Kara Walker: Harper’s Pictorial History of the Civil War (Annotated) at The Frick Art Museum Credit: CP Photo: Mars Johnson

In Kara Walker: Harper’s Pictorial History of the Civil War (Annotated), now on view at The Frick Art Museum, the artist confronts the historical narratives that have long shaped American memory. Walker overlays enlargements of the woodcut illustrations with her signature black silhouette figures, a disruption that forces viewers to confront the absences embedded in the historical archive.

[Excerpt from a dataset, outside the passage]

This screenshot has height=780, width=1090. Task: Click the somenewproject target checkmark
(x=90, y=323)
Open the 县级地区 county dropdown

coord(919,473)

Composed of 15 large-scale prints, the exhibition revisits the two-volume Harper’s Pictorial History of the Civil War, first published in 1866. The original publication, which sought to present an impartial account of the war, largely excluded or minimized the presence of Black people, enslaved, freed, or free-born, within its visual record. The touring presentation of this exhibition is organized by The Museum Box and curated by Lisa Hayes Williams, Associate Curator at the New Britain Museum of American Art, where the show debuted in 2020.

Dawn Brean, The Frick’s chief curator and director of collections, tells Pittsburgh City Paper that the museum began planning the exhibition several years ago, yet its resonance has only deepened in light of current political efforts to suppress Black histories.

“In many ways, Kara Walker’s work feels even more urgent today than when we first booked the show,” Brean says. “It’s particularly special to show this series during its 20th anniversary, reemphasizing how Walker’s work continues to speak to where we are in the present moment as much as where we were in the past.”

Kara Walker: Harper’s Pictorial History of the Civil War (Annotated) Credit: CP Photo: Mars Johnson

The original Harper’s anthology condensed four years of weekly issues into what it claimed was a comprehensive, objective history. Yet the visual record predominantly depicted white soldiers, generals, and political figures, recasting the war as a struggle over states’ rights and economic dominance between white men. By obscuring, redirecting, and re-inscribing these scenes, Walker’s silhouettes challenge the notion of historical objectivity.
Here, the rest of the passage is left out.